Northern temperate zone
- Astronomical season: 21 June – 22 September
- Meteorological season: 1 June – 31 August
- Solar (Celtic) season: 1 May – 31 July

Southern temperate zone
- Astronomical season: 22 December – 21 March
- Meteorological season: 1 December – 28/29 February
- Solar (Celtic) season: 1 November – 31 January

= Summer =

Hottest of the four temperate seasons

Summer or summertime is the hottest and brightest of the four temperate seasons, occurring after spring and before autumn. At or centered on the summer solstice, daylight hours are the longest and darkness hours are the shortest, with day length decreasing as the season progresses after the solstice. The earliest sunrises and latest sunsets also occur near the date of the solstice. The date of the beginning of summer varies according to definition, climate, tradition, and culture. When it is summer in the Northern Hemisphere, it is winter in the Southern Hemisphere, and vice versa.

==Etymology==
The modern English summer derives from the Middle English somer, via the Old English sumor.

==Timing==

===Meteorological reckoning===

The meteorological convention defines summer as comprising the months of June, July, and August in the northern hemisphere and the months of December, January, and February in the southern hemisphere.

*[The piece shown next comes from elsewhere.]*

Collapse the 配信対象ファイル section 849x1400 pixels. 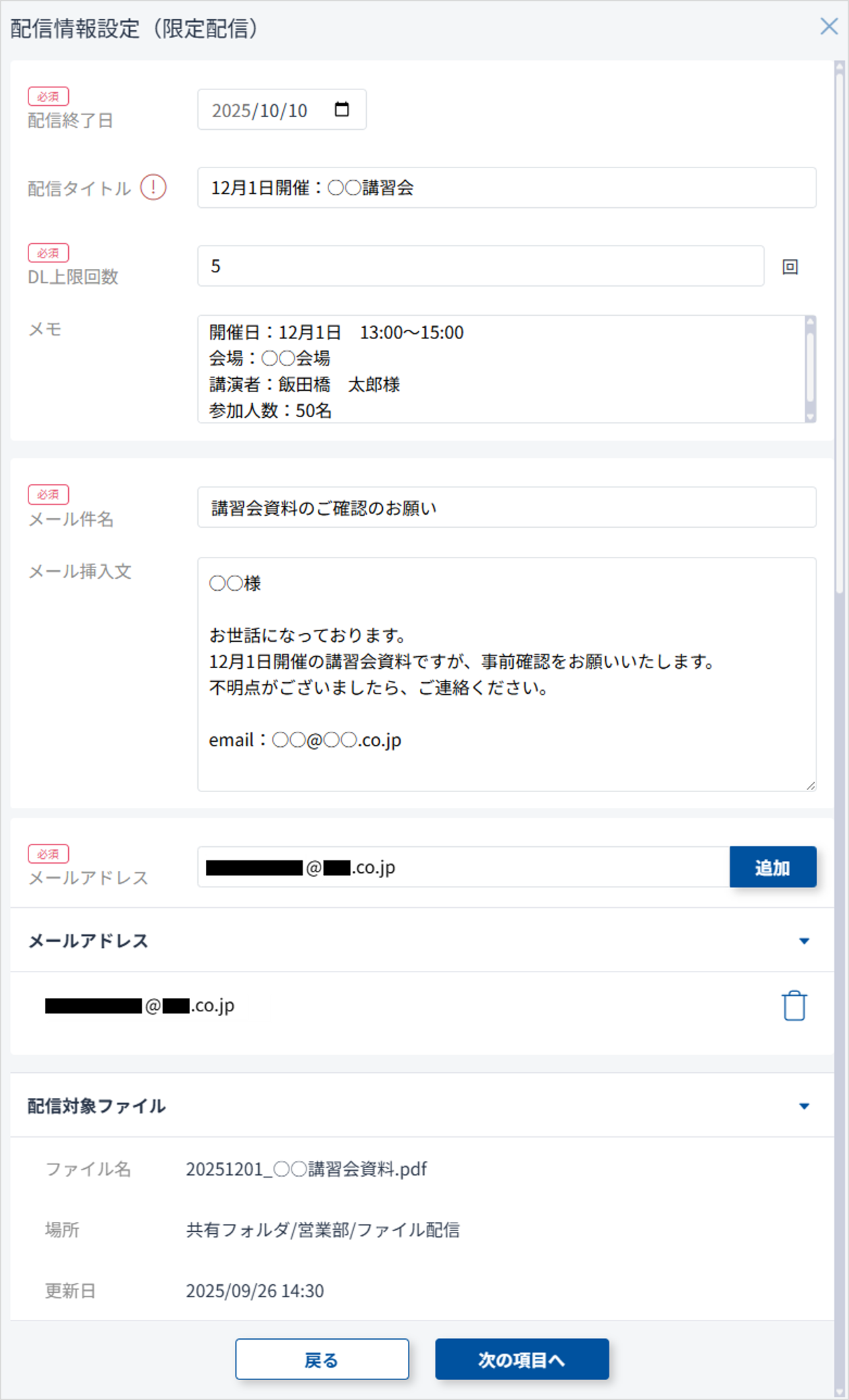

Under meteorological definitions, all seasons are arbitrarily set to start at the beginning of a calendar month and end at the end of a month. This meteorological definition of summer also aligns with the commonly viewed notion of summer as the season with the longest (and warmest) days of the year, in which daylight predominates.

The meteorological reckoning of seasons is used in countries including Australia, New Zealand, Austria, Denmark, Russia and Japan. It is also used by many people in the United Kingdom and Canada. In Ireland, the summer months according to the national meteorological service, Met Éireann, are June, July and August.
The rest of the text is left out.